Les industriels et les équipes de recherche annoncent déjà l’ouverture de phases II en 2026, visant des cohortes plus larges et un suivi multiannuel. Si les résultats de sécurité et d’efficacité se confirment, on peut envisager une autorisation conditionnelle dans les années suivantes pour des patients à très haut risque cardiovasculaire puis une extension progressive.

Mais plusieurs obstacles réglementaires, éthiques et économiques devront d’abord être franchis. En attendant, la découverte recentre l’attention sur la prévention : dépistage, contrôle des facteurs de risque, promotion de modes de vie sains et accès aux traitements éprouvés restent essentiels.

Entre enthousiasme et prudence responsable

La thérapie CRISPR visant à abaisser drastiquement le LDL et les triglycérides est l’une des percées médicales les plus prometteuses de 2025. Elle incarne l’espoir d’un monde où le risque cardiovasculaire se traiterait en une seule intervention, mais rappelle aussi que les promesses scientifiques nécessitent un long chemin de validation et d’implémentation équitable.

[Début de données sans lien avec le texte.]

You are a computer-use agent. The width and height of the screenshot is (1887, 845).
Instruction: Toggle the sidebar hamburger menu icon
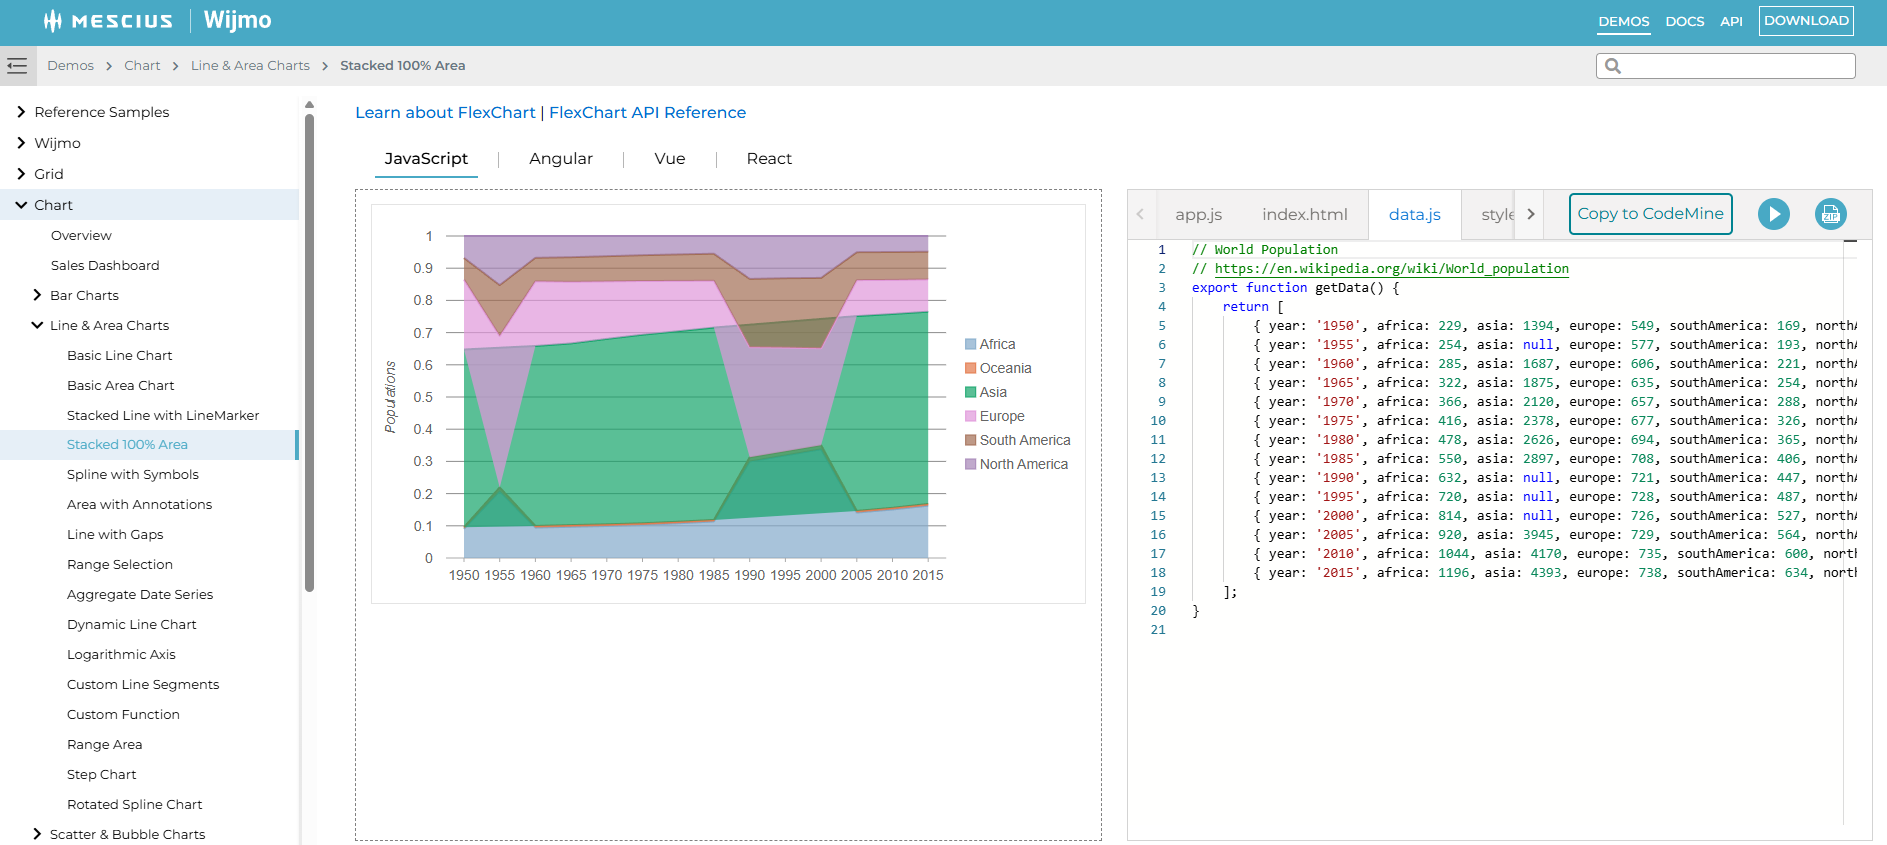pyautogui.click(x=17, y=66)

Pour le Maroc, pays où le fardeau cardiovasculaire est élevé, cette piste thérapeutique est une lueur d’espoir à condition qu’elle s’inscrive dans une stratégie globale mêlant innovation, régulation, prévention et solidarité d’accès.

Sources principales :

  • Reuters : compte-rendu de l’essai CRISPR et résultats initiaux.
  • Wired / New England Journal of Medicine mention (résumé et contexte clinique).
  • Cleveland Clinic : communiqué sur l’essai first-in-human et suivi.
  • Données mondiales et nationales sur le poids des maladies cardiovasculaires (World Heart Federation / WHO).
  • Communiqués d’entreprise et notes de suivi sur la planification des phases (mise à jour des sociétés biotech).